Entries from a collection

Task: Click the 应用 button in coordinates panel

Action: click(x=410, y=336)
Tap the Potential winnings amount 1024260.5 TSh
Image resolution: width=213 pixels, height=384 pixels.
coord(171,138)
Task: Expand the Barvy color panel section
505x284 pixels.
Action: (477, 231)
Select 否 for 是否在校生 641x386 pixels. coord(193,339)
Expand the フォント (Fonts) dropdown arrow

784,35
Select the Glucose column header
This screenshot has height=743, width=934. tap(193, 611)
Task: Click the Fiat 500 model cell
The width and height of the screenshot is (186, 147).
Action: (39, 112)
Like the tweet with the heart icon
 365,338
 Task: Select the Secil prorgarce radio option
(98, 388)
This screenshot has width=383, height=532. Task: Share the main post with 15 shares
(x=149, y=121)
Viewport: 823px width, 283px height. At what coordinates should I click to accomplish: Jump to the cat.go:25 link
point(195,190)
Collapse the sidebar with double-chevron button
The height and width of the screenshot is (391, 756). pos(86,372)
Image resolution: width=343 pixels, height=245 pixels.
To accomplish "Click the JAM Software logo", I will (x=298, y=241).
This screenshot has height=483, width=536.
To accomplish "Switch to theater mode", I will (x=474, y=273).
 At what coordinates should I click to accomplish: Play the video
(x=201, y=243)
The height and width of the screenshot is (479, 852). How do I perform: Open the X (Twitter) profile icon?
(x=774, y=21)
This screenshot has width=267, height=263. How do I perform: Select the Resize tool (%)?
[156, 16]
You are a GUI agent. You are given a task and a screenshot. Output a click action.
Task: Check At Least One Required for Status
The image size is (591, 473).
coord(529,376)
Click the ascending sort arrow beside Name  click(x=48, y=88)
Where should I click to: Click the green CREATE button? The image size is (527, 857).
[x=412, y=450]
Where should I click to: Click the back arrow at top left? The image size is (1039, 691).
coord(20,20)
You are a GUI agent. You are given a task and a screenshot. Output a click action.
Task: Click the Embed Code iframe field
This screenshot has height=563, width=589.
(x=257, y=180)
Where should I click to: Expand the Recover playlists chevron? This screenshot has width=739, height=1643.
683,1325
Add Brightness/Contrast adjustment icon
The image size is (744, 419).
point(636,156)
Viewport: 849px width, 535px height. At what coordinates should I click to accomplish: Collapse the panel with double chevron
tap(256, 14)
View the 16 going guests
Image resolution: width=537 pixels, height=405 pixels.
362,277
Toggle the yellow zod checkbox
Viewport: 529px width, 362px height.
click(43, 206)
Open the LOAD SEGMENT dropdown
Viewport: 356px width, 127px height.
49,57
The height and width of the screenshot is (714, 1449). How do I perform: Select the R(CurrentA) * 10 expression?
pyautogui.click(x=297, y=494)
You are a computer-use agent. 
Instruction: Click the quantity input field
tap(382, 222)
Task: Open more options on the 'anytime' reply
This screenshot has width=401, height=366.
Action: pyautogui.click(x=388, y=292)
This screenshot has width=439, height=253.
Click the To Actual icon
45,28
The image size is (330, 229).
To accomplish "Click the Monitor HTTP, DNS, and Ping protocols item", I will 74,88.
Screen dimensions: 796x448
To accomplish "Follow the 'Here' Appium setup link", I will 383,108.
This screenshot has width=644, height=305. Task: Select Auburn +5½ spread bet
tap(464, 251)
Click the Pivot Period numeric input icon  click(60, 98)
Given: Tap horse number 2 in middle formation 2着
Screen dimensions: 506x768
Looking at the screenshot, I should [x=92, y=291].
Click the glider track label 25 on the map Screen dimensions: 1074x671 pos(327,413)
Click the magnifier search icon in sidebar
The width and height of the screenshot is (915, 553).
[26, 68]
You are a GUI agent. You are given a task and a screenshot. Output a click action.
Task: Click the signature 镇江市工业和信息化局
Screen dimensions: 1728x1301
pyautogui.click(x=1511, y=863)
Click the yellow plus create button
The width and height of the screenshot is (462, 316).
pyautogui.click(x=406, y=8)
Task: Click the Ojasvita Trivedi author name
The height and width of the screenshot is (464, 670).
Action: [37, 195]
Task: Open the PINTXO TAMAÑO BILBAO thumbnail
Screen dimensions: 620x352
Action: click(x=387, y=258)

## STATED PROBLEM
Please copy all of these items above word for word.

## TASK ANSWER
Task: Click the 应用 button in coordinates panel

Action: click(x=410, y=336)
Tap the Potential winnings amount 1024260.5 TSh
Image resolution: width=213 pixels, height=384 pixels.
coord(171,138)
Task: Expand the Barvy color panel section
505x284 pixels.
Action: (477, 231)
Select 否 for 是否在校生 641x386 pixels. coord(193,339)
Expand the フォント (Fonts) dropdown arrow

784,35
Select the Glucose column header
This screenshot has height=743, width=934. tap(193, 611)
Task: Click the Fiat 500 model cell
The width and height of the screenshot is (186, 147).
Action: (39, 112)
Like the tweet with the heart icon
 365,338
 Task: Select the Secil prorgarce radio option
(98, 388)
This screenshot has width=383, height=532. Task: Share the main post with 15 shares
(x=149, y=121)
Viewport: 823px width, 283px height. At what coordinates should I click to accomplish: Jump to the cat.go:25 link
point(195,190)
Collapse the sidebar with double-chevron button
The height and width of the screenshot is (391, 756). pos(86,372)
Image resolution: width=343 pixels, height=245 pixels.
To accomplish "Click the JAM Software logo", I will (x=298, y=241).
This screenshot has height=483, width=536.
To accomplish "Switch to theater mode", I will (x=474, y=273).
 At what coordinates should I click to accomplish: Play the video
(x=201, y=243)
The height and width of the screenshot is (479, 852). How do I perform: Open the X (Twitter) profile icon?
(x=774, y=21)
This screenshot has width=267, height=263. How do I perform: Select the Resize tool (%)?
[156, 16]
You are a GUI agent. You are given a task and a screenshot. Output a click action.
Task: Check At Least One Required for Status
The image size is (591, 473).
coord(529,376)
Click the ascending sort arrow beside Name  click(x=48, y=88)
Where should I click to: Click the green CREATE button? The image size is (527, 857).
[x=412, y=450]
Where should I click to: Click the back arrow at top left? The image size is (1039, 691).
coord(20,20)
You are a GUI agent. You are given a task and a screenshot. Output a click action.
Task: Click the Embed Code iframe field
This screenshot has height=563, width=589.
(x=257, y=180)
Where should I click to: Expand the Recover playlists chevron? This screenshot has width=739, height=1643.
683,1325
Add Brightness/Contrast adjustment icon
The image size is (744, 419).
point(636,156)
Viewport: 849px width, 535px height. At what coordinates should I click to accomplish: Collapse the panel with double chevron
tap(256, 14)
View the 16 going guests
Image resolution: width=537 pixels, height=405 pixels.
362,277
Toggle the yellow zod checkbox
Viewport: 529px width, 362px height.
click(43, 206)
Open the LOAD SEGMENT dropdown
Viewport: 356px width, 127px height.
49,57
The height and width of the screenshot is (714, 1449). How do I perform: Select the R(CurrentA) * 10 expression?
pyautogui.click(x=297, y=494)
You are a computer-use agent. 
Instruction: Click the quantity input field
tap(382, 222)
Task: Open more options on the 'anytime' reply
This screenshot has width=401, height=366.
Action: pyautogui.click(x=388, y=292)
This screenshot has width=439, height=253.
Click the To Actual icon
45,28
The image size is (330, 229).
To accomplish "Click the Monitor HTTP, DNS, and Ping protocols item", I will 74,88.
Screen dimensions: 796x448
To accomplish "Follow the 'Here' Appium setup link", I will 383,108.
This screenshot has width=644, height=305. Task: Select Auburn +5½ spread bet
tap(464, 251)
Click the Pivot Period numeric input icon  click(60, 98)
Given: Tap horse number 2 in middle formation 2着
Screen dimensions: 506x768
Looking at the screenshot, I should [x=92, y=291].
Click the glider track label 25 on the map Screen dimensions: 1074x671 pos(327,413)
Click the magnifier search icon in sidebar
The width and height of the screenshot is (915, 553).
[26, 68]
You are a GUI agent. You are given a task and a screenshot. Output a click action.
Task: Click the signature 镇江市工业和信息化局
Screen dimensions: 1728x1301
pyautogui.click(x=1511, y=863)
Click the yellow plus create button
The width and height of the screenshot is (462, 316).
pyautogui.click(x=406, y=8)
Task: Click the Ojasvita Trivedi author name
The height and width of the screenshot is (464, 670).
Action: [37, 195]
Task: Open the PINTXO TAMAÑO BILBAO thumbnail
Screen dimensions: 620x352
Action: click(x=387, y=258)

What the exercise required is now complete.